Là encore, un effort de respect du long terme - ne pas sacrifier nos petits-enfants - et de solidarité réelle à l’échelle de l’humanité - ce n’est pas parce qu’ils sont pauvres et ont la peau plus sombre qu’il faut se fiche de ce qui leur arrive - pourrait faire beaucoup. Au prix de certains sacrifices, certaines adaptations. Au prix d’un (grand) effort de responsabilité collective et d’intelligence. Les leviers d’action seraient nombreux : type d’agriculture, refus des biocarburants, changement de l’alimentation moins carnée, etc.
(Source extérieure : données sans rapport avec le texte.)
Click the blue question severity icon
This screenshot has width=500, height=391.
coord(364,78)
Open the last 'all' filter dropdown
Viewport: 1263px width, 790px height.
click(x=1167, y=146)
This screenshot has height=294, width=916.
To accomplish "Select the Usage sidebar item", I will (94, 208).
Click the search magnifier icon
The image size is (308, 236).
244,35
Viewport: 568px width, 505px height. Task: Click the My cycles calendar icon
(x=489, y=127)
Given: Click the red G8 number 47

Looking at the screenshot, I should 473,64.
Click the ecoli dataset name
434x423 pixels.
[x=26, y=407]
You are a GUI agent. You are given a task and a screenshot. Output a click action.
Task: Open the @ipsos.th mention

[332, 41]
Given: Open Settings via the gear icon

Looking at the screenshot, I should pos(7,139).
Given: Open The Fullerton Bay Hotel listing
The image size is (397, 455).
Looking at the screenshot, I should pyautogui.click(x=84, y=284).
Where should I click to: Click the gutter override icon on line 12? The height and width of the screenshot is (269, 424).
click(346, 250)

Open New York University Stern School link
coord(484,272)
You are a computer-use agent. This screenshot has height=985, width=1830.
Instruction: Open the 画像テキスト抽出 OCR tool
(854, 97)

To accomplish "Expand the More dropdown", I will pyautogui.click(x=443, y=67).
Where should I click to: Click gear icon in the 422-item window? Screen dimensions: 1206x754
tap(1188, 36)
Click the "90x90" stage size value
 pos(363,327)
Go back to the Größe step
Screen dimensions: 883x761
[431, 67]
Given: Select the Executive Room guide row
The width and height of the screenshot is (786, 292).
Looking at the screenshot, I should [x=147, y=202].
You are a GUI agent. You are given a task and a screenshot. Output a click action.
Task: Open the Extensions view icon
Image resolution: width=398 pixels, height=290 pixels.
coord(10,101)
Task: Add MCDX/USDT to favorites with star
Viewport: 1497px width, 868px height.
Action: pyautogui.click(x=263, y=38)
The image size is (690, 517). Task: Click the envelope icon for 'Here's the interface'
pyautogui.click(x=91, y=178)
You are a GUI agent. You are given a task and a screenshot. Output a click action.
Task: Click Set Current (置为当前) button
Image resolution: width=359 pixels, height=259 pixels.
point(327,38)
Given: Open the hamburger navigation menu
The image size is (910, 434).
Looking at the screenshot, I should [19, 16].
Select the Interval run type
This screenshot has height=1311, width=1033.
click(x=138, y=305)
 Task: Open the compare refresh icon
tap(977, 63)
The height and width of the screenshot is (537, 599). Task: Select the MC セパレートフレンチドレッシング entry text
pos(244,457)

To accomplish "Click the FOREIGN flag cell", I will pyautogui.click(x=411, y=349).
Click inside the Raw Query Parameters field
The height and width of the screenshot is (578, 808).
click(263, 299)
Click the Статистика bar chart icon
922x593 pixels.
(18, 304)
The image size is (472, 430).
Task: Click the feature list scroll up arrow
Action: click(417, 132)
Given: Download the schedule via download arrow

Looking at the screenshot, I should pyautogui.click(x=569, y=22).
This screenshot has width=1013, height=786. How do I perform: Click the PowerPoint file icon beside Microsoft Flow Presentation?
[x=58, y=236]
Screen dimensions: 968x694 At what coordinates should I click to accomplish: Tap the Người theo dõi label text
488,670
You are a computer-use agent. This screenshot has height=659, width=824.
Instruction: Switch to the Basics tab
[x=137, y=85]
Nous n’échapperons pas à un impact chaotique, dangereux et destructeur de nos inconséquences et négligences passées.

Suivant notre réaction collective lorsque les problèmes puis les désastres deviendront indéniables, nous choisirons soit de faire tout le nécessaire pour sauvegarder notre civilisation et l’essentiel du monde vivant - nos petits-enfants nous en seront reconnaissants. Soit de persister dans des habitudes et des illusions nocives, de nous replier sur notre sort individuel, de nous battre entre nous - nos descendants nous mépriseront dans quelques siècles quand ils auront reconstruit une civilisation digne de ce nom, tout autant que nous pouvons mépriser les Romains qui ont laissé s’effondrer leur civilisation ou les habitants de l’île de Pâques qui ont permis que la plupart d’entre eux meurent, ne laissant que quelques tribus éparses comme survivants.